From "sell semis + energy" to "buy cyclicals" — what's the logic chain?
McElligott maps a full transmission chain: Iran deal → lower oil-price upside risk → tail inflation risk narrows → central banks reprice toward dovish → bonds rally, dollar weakens, financial conditions loosen → underweight cyclicals, value, and EM equities repair upward.
This means → this is not a simple "sell A, buy B" rotation. It is a macro logic chain running from a geopolitical event all the way to broad asset classes, every link pointing in one direction — risk appetite rising.
The prior session already showed evidence: the two worst-performing S&P 500 sectors were tech and energy; the equal-weight S&P 500 beat the cap-weighted version, meaning "the other 490 stocks" are finally sharing the gains.
What other market signals confirm the rotation?
Short-term reversal factor up, long-term momentum factor down. In plain terms = the stocks that rallied hardest are now falling; the ones that were ignored are now rising — a classic positioning-washout signal.
Non-U.S. markets are outperforming U.S. markets; mega-cap tech is underperforming the S&P 500; cyclicals vs. defensives rose roughly 2 standard deviations over the past week.
McElligott flags two additional drains: the "SpaceX frenzy" — a panicked chase for upside call options on SPCX — is siphoning speculative capital, while mega-cap tech companies are "self-hedging" through equity issuance, further eroding the dumbbell's support.

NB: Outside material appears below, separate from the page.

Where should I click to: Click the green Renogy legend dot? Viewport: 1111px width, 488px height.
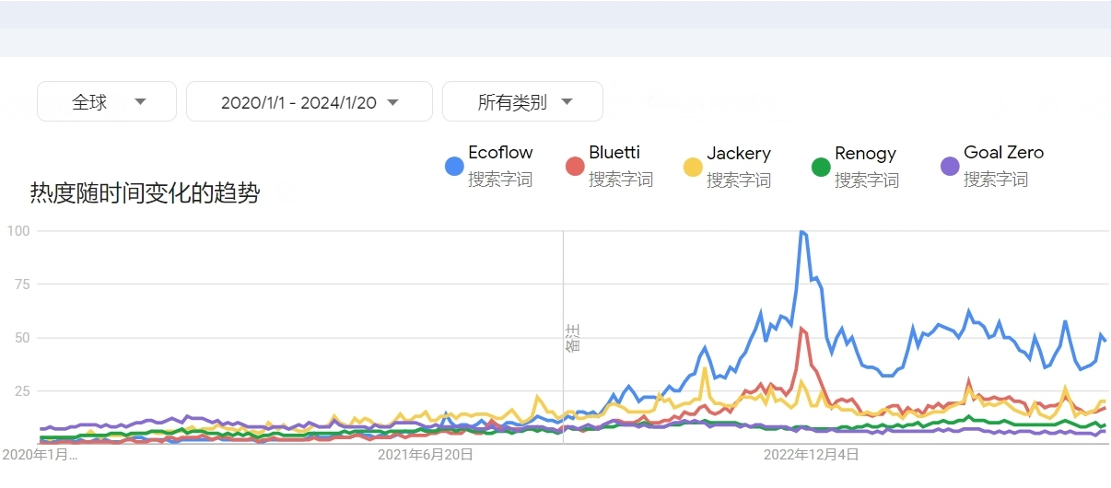pos(820,166)
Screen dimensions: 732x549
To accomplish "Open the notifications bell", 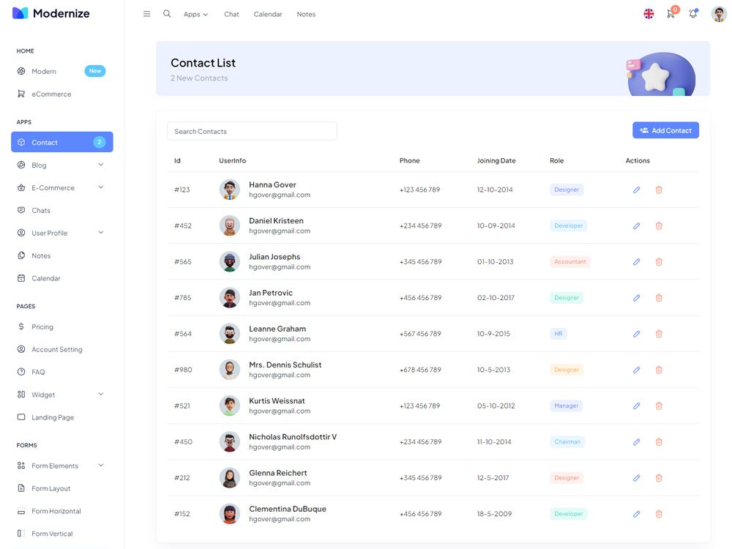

What role does the Fed play in this chessboard?
McElligott believes new Chair Kevin Warsh's first meeting outcome is already priced: policy rate unchanged, dot-plot median unchanged, but the statement's "easing" bias language may be removed.
This means → on its own, the meeting reads neutral-to-hawkish. But the Iran deal hands the Fed a narrative window to label inflation as "transitory."
In plain terms = with oil-price risk down, the Fed can more credibly say "inflation is temporary" — and that opens space for a medium-term rate-cut path, which in turn further supports cyclical stocks.
How long can this rotation last, and what reverses it?
Many market participants McElligott speaks to believe there will be opportunities to rebuild inflation / hawkish bets (and precious-metals longs), because procyclical market forces tend to create "dovish overshoot" correction windows.
But he stresses that the immediate priority is to respect the position-clearing process — not to bottom-fish the dumbbell trade.
The key variable: the Iran deal carries a 60-day final negotiation window. This reflects a binary outcome — if the deal materializes, the rotation continues; if it collapses, the old thesis could stage a comeback.
Content is for reference only, not financial advice.